• Problem to solve
Every line in the records below that holds the word "Task" is to be copied.

[Collected data]
▶

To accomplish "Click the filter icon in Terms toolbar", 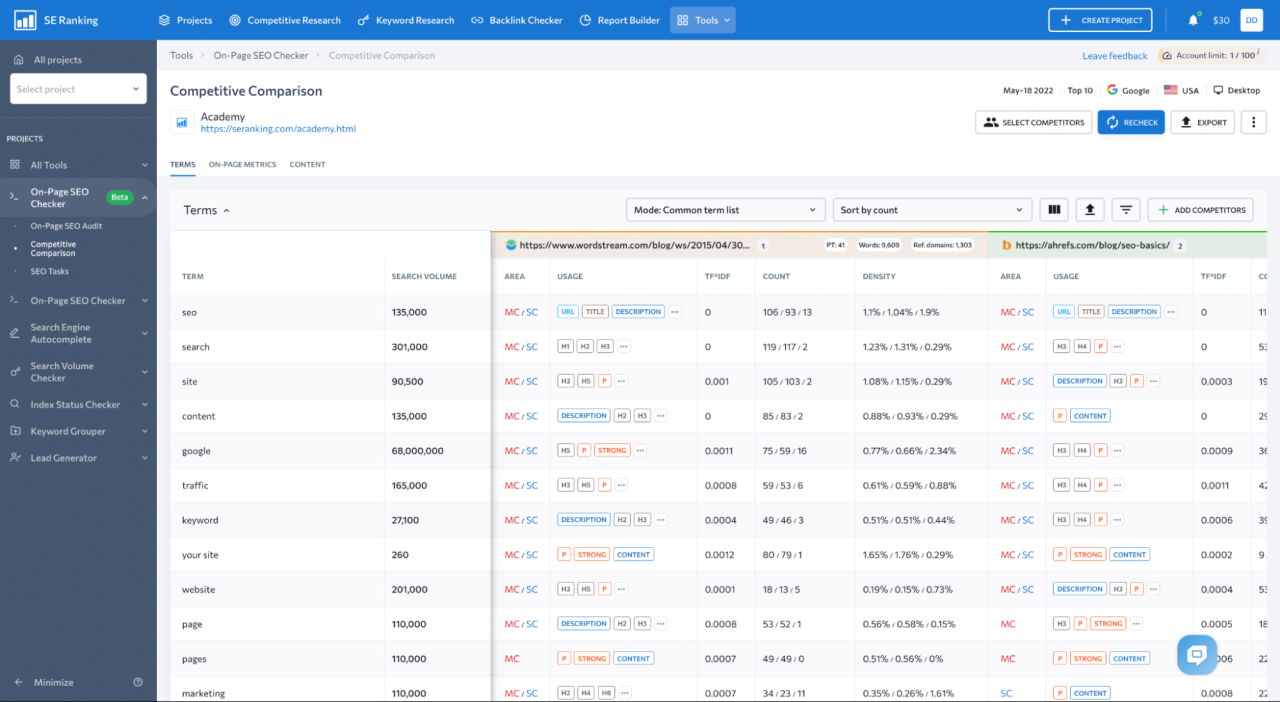I will 1126,210.
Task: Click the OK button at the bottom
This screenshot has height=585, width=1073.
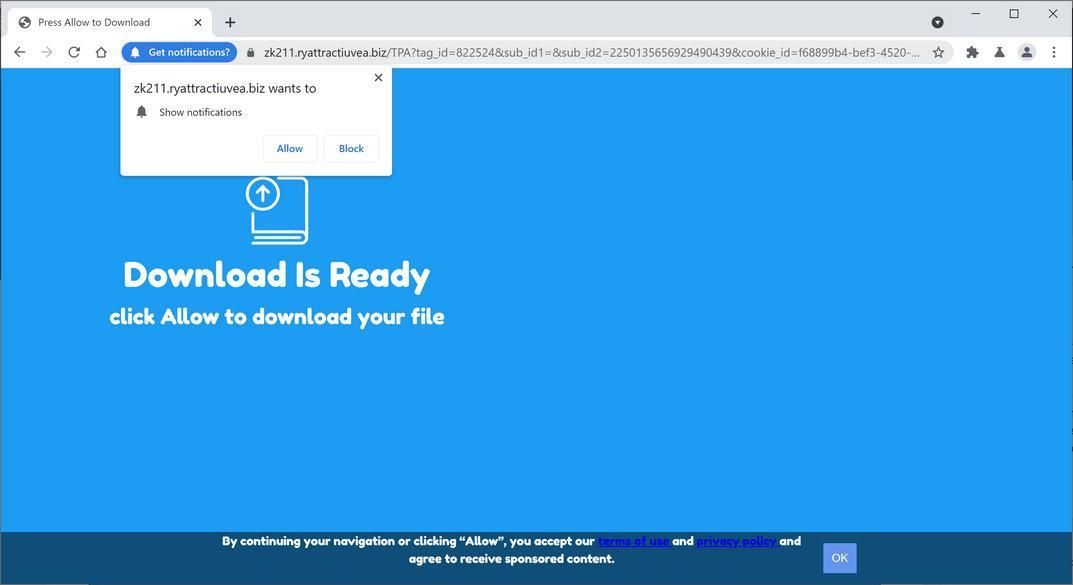Action: (838, 557)
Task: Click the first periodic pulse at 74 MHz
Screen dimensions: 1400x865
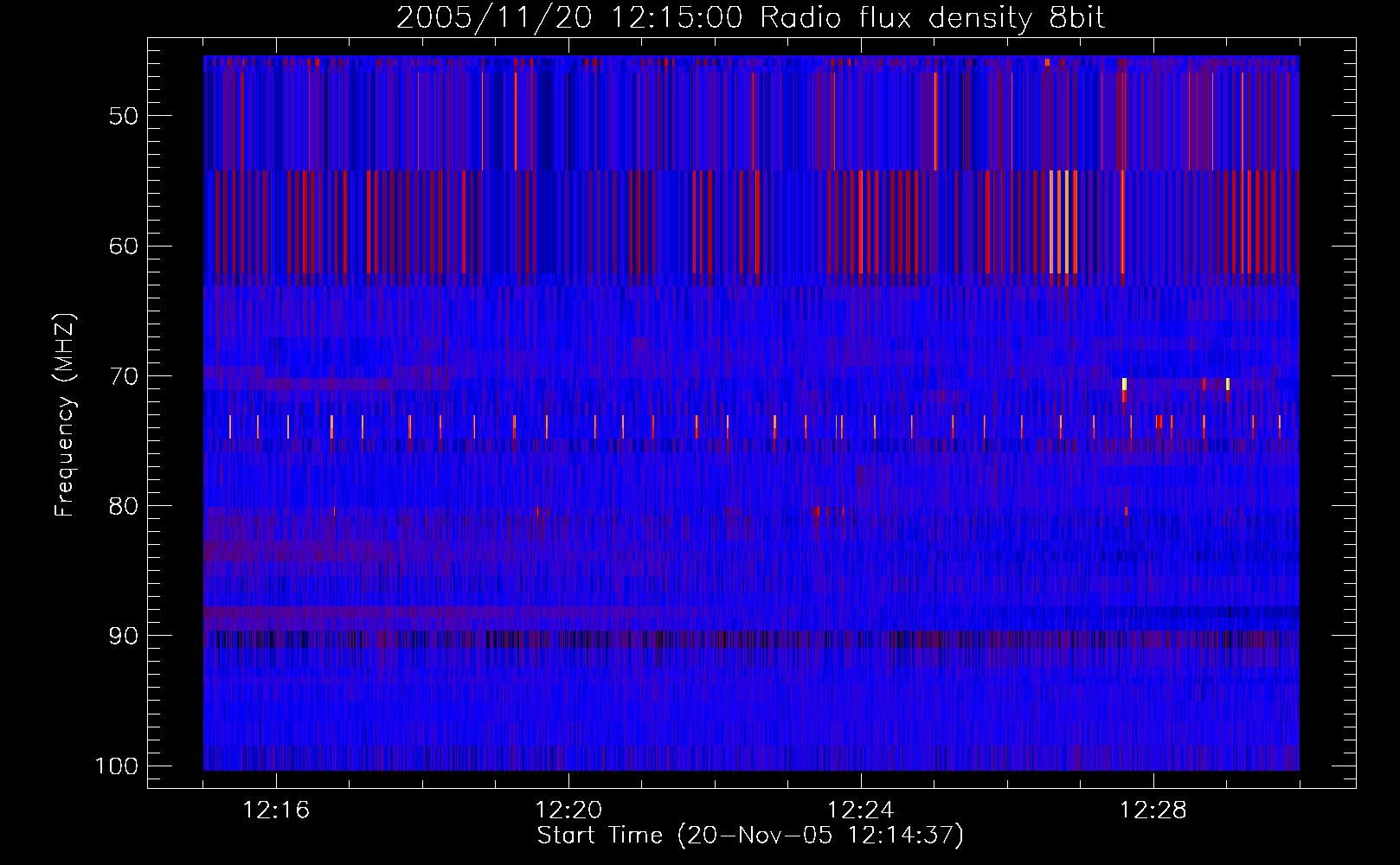Action: coord(230,426)
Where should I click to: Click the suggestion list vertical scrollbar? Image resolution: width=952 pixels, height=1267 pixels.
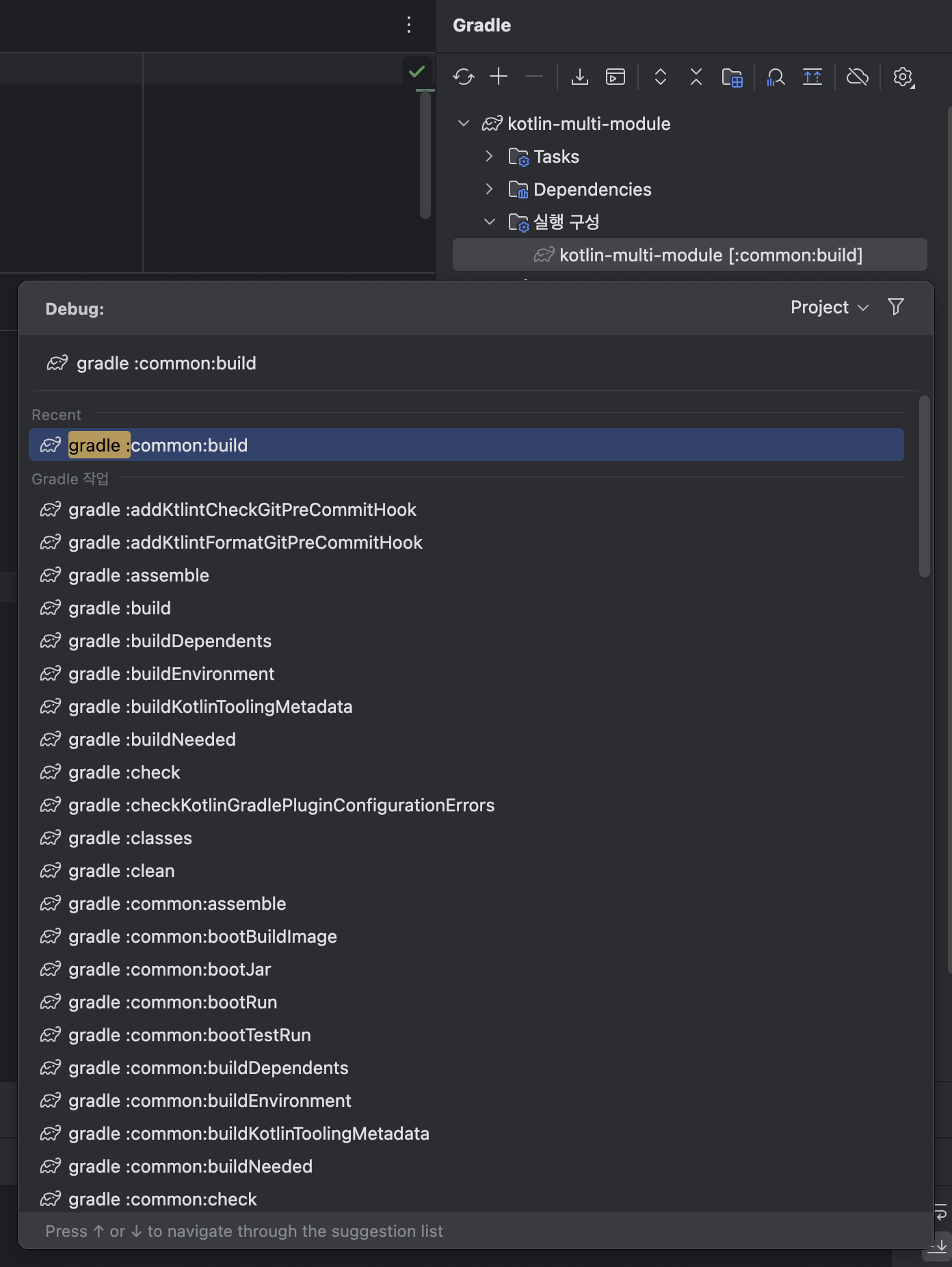tap(925, 486)
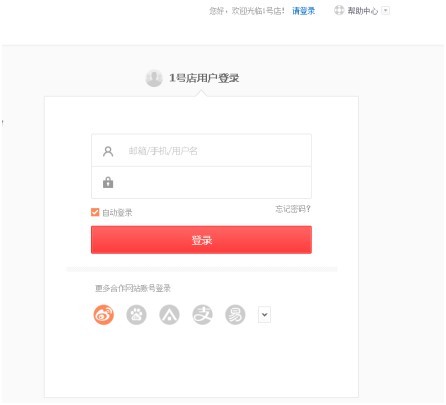Click the globe icon beside 帮助中心
Screen dimensions: 446x405
[339, 10]
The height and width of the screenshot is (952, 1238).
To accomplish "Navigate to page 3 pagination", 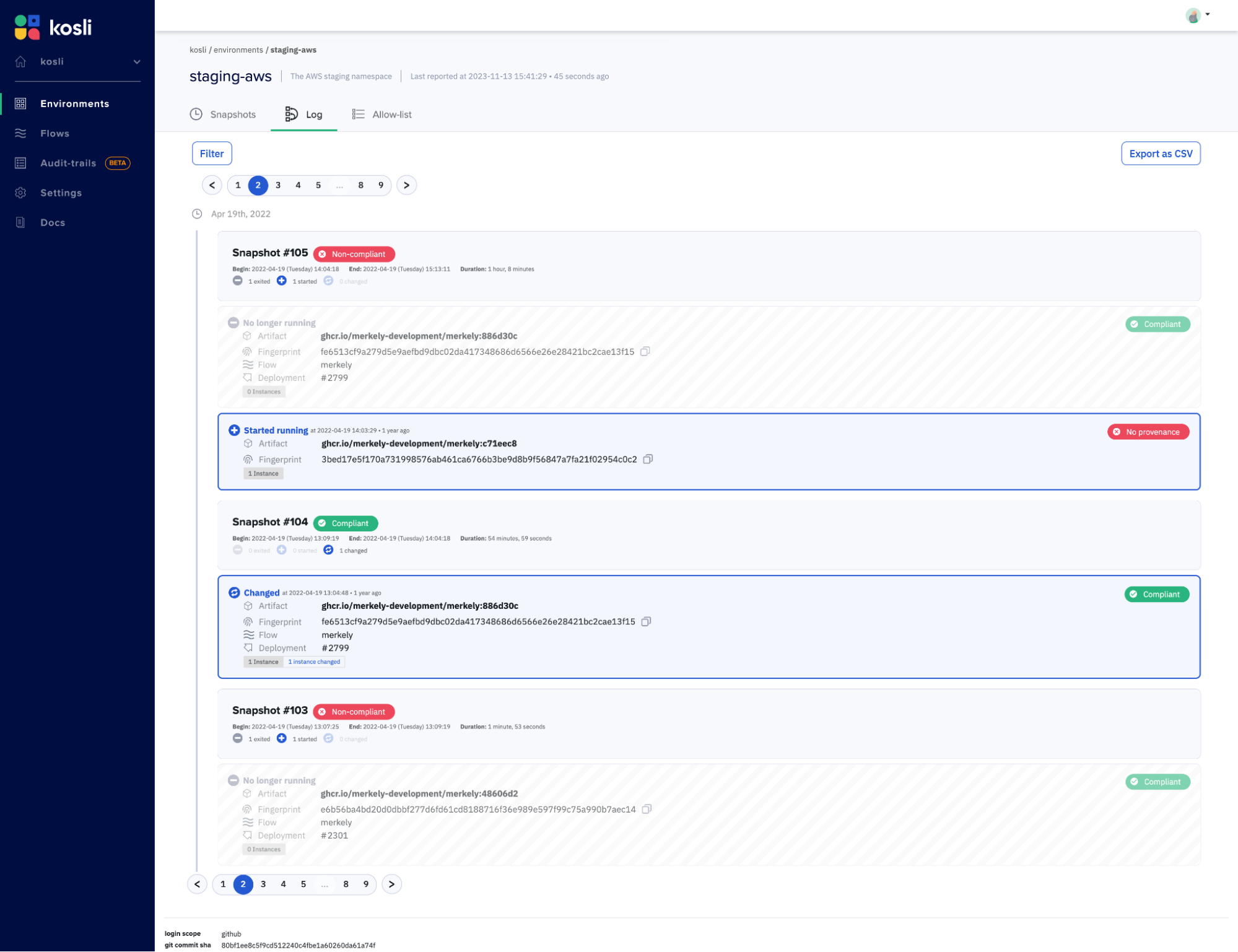I will coord(277,185).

◀

• Response
Task: Click the OK button at the bottom
Task: Click the first periodic pulse at 74 MHz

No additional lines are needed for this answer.